__Provided records__.
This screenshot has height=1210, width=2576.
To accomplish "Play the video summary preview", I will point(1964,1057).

---

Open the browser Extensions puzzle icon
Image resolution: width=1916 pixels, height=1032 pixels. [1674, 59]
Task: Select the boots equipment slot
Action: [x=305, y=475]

__Stated task__. Echo the rows from the line containing "This screenshot has height=1210, width=2576." to the line containing "I will point(1964,1057).", both included, character for character.

__Answer below__.
This screenshot has height=1210, width=2576.
To accomplish "Play the video summary preview", I will point(1964,1057).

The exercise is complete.